WHAT TO DO:
Write out the whole listing exactly.

EXCERPTED RECORDS:

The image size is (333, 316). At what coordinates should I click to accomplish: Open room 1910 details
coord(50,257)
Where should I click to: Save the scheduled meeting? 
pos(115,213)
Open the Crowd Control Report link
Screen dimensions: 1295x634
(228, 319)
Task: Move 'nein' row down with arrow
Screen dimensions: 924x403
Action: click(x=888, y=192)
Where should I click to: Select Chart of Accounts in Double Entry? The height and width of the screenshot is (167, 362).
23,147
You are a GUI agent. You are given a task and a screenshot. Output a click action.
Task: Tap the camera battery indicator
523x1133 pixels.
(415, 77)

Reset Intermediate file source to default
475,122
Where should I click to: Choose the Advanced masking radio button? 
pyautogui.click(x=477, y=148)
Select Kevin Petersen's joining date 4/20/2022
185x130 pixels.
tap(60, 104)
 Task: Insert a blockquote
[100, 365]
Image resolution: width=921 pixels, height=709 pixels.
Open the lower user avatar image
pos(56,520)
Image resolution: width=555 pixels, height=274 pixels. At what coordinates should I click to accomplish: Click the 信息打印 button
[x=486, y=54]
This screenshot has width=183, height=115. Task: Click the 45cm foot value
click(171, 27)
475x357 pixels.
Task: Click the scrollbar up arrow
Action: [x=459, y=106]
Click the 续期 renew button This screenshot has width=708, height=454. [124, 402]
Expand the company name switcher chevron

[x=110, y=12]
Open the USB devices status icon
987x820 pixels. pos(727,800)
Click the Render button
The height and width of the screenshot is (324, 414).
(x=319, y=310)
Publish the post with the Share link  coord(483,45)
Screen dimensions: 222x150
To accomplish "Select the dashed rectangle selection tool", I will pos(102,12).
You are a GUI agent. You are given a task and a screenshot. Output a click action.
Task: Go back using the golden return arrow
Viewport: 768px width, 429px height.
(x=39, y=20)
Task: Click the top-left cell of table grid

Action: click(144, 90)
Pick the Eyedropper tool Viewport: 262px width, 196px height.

RESULT BELOW:
The image size is (333, 316). At what coordinates should I click to accomplish: Open room 1910 details
coord(50,257)
Where should I click to: Save the scheduled meeting? 
pos(115,213)
Open the Crowd Control Report link
Screen dimensions: 1295x634
(228, 319)
Task: Move 'nein' row down with arrow
Screen dimensions: 924x403
Action: click(x=888, y=192)
Where should I click to: Select Chart of Accounts in Double Entry? The height and width of the screenshot is (167, 362).
23,147
You are a GUI agent. You are given a task and a screenshot. Output a click action.
Task: Tap the camera battery indicator
523x1133 pixels.
(415, 77)

Reset Intermediate file source to default
475,122
Where should I click to: Choose the Advanced masking radio button? 
pyautogui.click(x=477, y=148)
Select Kevin Petersen's joining date 4/20/2022
185x130 pixels.
tap(60, 104)
 Task: Insert a blockquote
[100, 365]
Image resolution: width=921 pixels, height=709 pixels.
Open the lower user avatar image
pos(56,520)
Image resolution: width=555 pixels, height=274 pixels. At what coordinates should I click to accomplish: Click the 信息打印 button
[x=486, y=54]
This screenshot has width=183, height=115. Task: Click the 45cm foot value
click(171, 27)
475x357 pixels.
Task: Click the scrollbar up arrow
Action: [x=459, y=106]
Click the 续期 renew button This screenshot has width=708, height=454. [124, 402]
Expand the company name switcher chevron

[x=110, y=12]
Open the USB devices status icon
987x820 pixels. pos(727,800)
Click the Render button
The height and width of the screenshot is (324, 414).
(x=319, y=310)
Publish the post with the Share link  coord(483,45)
Screen dimensions: 222x150
To accomplish "Select the dashed rectangle selection tool", I will pos(102,12).
You are a GUI agent. You are given a task and a screenshot. Output a click action.
Task: Go back using the golden return arrow
Viewport: 768px width, 429px height.
(x=39, y=20)
Task: Click the top-left cell of table grid

Action: click(144, 90)
Pick the Eyedropper tool Viewport: 262px width, 196px height.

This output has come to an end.